Saturday, May 12, 2012
The Art of Computer Programming
Have you ever heard that computer programming (and by extension, Software Engineering) is an act/profession that doesn't require any imagination or creativity?
I certainly have, but such comments tend to be made by people with no knowledge or experience in the field, so their ignorance can be (at least partially) forgiven.
But as such, it prompted me to write an article about why this is untrue; software development does indeed require imagination and creativity, in fact, quite a lot of it!
It's not too difficult to see how such an option might evolve among the common populace, if you look at the "stereotypical" view of a software developer in society, you'll find a person (often male), wearing a white collared shirt sitting in dull, grey-looking cubical typing on a dull black computer with meaningless lines of white (or green if you are really lucky) text on the screen. How could someone in such a boring-looking world possibly have any sense of creativity?
If you examine software developers in real life, you actually find a much different perspective. But I digress, this article isn't really about the people, it's about the work itself. There is another common misconception about programming: that it is completely formulamatic, and that programmers just go through the motions dicated from a book or a superior and somehow miraculously end up with a perfectly working program. Nothing could be further from the truth.
Imagination can be defined in serveral ways, but to me, it typically refers to the ability to create images or sensory input in one's mind. For example, I can picture what a peanut butter sandwich looks like, without my eyes actually seeing in. I can recall what it smells like, what it tastes like and what it feels like to hold. I can ever hear what I sound like while chewing it.

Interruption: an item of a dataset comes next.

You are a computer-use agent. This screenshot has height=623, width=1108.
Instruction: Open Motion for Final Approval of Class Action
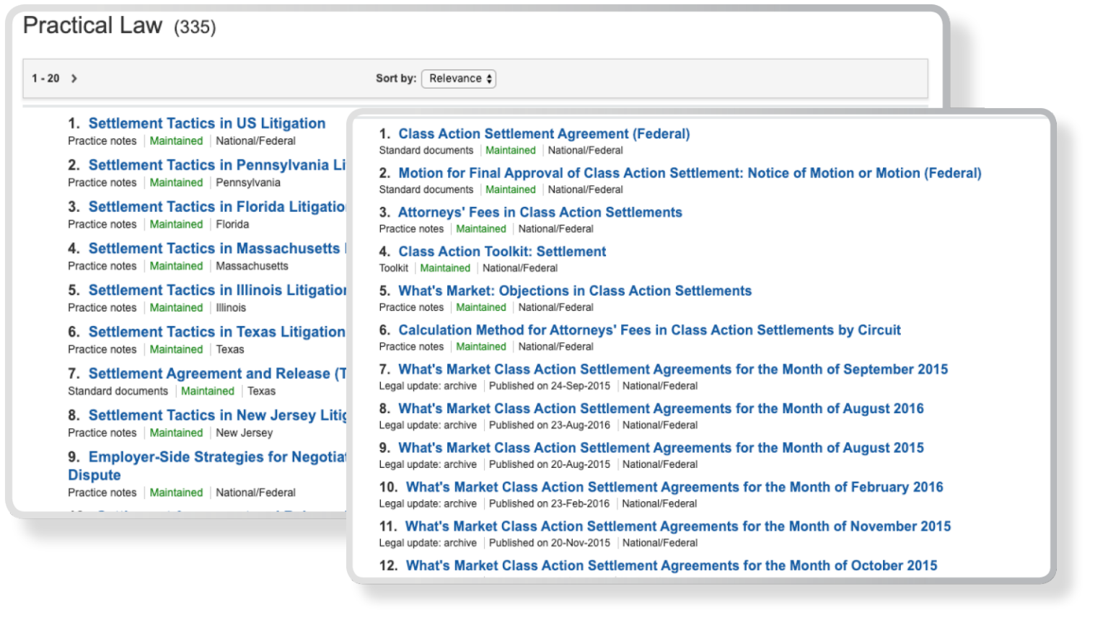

But this is only the memory aspect of imagination. There is a whole other layer of imagination on top of it, namely, the ability to create things that you have never actually experienced.
For example, I have never been to the Eiffel tower, but I can imagine standing on top of it. I have never been in space, but I can imagine floating in midair.

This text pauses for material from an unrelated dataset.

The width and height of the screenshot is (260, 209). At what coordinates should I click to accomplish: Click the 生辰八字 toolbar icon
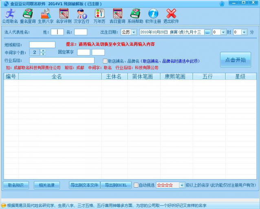point(45,16)

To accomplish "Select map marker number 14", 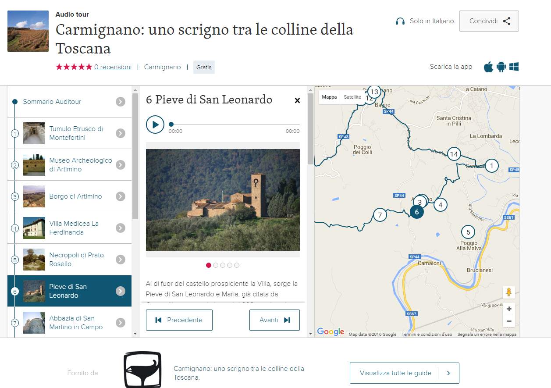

Our imagination can dream up things we've never thought of before, like the plot of a novel or a "Eureka" moment in a discovery. These ideas use building blocks to create something completely new. This also leads into creativity, typically the creation of something new, where "new" depends on the domain of what's being created.
Returning to the theme of developing software, there are many aspects of which require imagination and creativity, for example:
1) Imagining the finished project from high level sketch. The idea for the a piece of software typically comes form one of two places: a) Your brain; b) Someone else's brain. If you come up with an idea for a piece of software (perhaps because it's something you need, but doesn't exist yet), then you clearly exercised creativity. But even if you are developing the idea for some else, you still need to exercise your imagination and creativity. For example, in both cases you exercised imagination to envision the new software even though you've never actually seen it.
Descriptions of software to be developed tend to start as extremely abstract...just a setence or paragraph on what the software needs to do without any idea of how it is going to be done. It is up to the developer to figure out how to get there, by imagining the finished project. The developer might even come up with new things the software should or needs to do that the client never even thought of. Software gets very complicated very fast. For example, there can be many programs (not just one) involved, and communication between them, as well as documentation and many rounds of testing. Sometimes, it even takes creative methods to get the client to tell you what they need in their software, since often, they aren't sure themselves!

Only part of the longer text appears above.